TUSSEN 1967 EN 1973 schrijft ze wekelijks een kroniek in
de Jornal do Brasil. Die columns zijn
inmiddels gebundeld en vertaald als De
ontdekking van de wereld. Clarice Lispector (1920-1977) wordt op de flap
van dat boek een van de grootste twintigste-eeuwse auteurs van het
Latijns-Amerikaanse continent genoemd.
Het duurt een tijdje vooraleer ze in dat columngenre haar draai vindt
‘Is een column een verslag? Is het een gesprek? Is het de weergave van een gemoedstoestand? Ik weet het niet, want voordat ik begon te schrijven voor de Jornal do Brasil had ik alleen maar romans en verhalen geschreven.’
En je voelt dat wanneer je dat boek leest.
Ik voel het ook bij mezelf, ik schrijf nu zelf al een aantal
jaren zo’n column in een weekblad en inderdaad, het duurt enige
tijd vooraleer je daar je stijl, toon & ritme in vindt, 't is inderdaad een genre dat veel mogelijke genres in zich draagt.
Lispector is een rasschrijver:
‘En ik ben geboren om te schrijven. Het woord is mijn heerschappij over de wereld.
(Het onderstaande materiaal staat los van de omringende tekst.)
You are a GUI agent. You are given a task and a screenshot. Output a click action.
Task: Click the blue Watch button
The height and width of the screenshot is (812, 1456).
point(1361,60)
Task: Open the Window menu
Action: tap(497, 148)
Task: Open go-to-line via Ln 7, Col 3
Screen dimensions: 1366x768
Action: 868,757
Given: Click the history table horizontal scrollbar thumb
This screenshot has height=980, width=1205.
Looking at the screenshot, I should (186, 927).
Sinds mijn kinderjaren heb ik verscheidene sterke roepingen gehad. Een daarvan was schrijven. Waarom weet ik niet, maar die roeping ben ik gevolgd. Misschien omdat ik voor de andere roepingen een langere leertijd zou nodig hebben, terwijl bij het schrijven de leertijd bestaat uit het eigen leven dat in en om je heen geleid wordt. (…) Ik heb vanaf mijn zevende geoefend om ooit de taal in mijn macht te krijgen. En toch is het telkens ik de pen oppak alsof het de eerste keer is. Elk boek van mij is een moeizaam en gelukkig debuut. Dat vermogen om mezelf volledig te vernieuwen naarmate de tijd verstrijkt, is wat ik leven en schrijven noem.’
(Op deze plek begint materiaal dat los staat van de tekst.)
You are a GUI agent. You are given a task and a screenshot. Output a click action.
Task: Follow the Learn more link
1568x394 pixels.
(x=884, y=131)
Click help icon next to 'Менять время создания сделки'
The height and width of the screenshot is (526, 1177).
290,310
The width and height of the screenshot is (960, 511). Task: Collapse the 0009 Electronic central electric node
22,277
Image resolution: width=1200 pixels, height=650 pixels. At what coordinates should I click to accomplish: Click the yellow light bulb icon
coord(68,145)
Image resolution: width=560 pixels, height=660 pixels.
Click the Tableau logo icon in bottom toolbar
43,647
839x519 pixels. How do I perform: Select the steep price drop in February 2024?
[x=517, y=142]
Schrijven, het doet iets met een mens. Maar wat?
Clarice Lispector formuleert een antwoord waarin ik me niet herken. Misschien
komt dat doordat Lispector in haar stukjes op zoek gaat naar niet te vatten
zielenroerselen.
Misschien is het iets typisch Latijns-Amerikaans of Braziliaans of zelfs
typisch voor Rio, want ook dit is iets wat ikzelf niet zo ervaar:
‘(…) columns schrijven heeft iets mysterieus wat ik niet begrijp: columnisten, tenminste hier in Rio, zijn heel geliefd. En op zaterdag dit soort columns schrijven heeft me nog meer liefde gebracht. Ik voel me zo dicht bij mijn lezers. En zo gelukkig dat ik kan schrijven voor een krant, want ik heb zoveel ontzag voor kranten.’ Een bladzijde verder schrijft ze: ‘[V]oor een krant schrijven is een geweldige ervaring die ik nu opnieuw beleef, en journalist, wat ik ooit was en nu weer ben, is een geweldig beroep. Contact met een ander hebben via het geschreven woord is heerlijk. (…) En schrijven maakt een god van een mens.’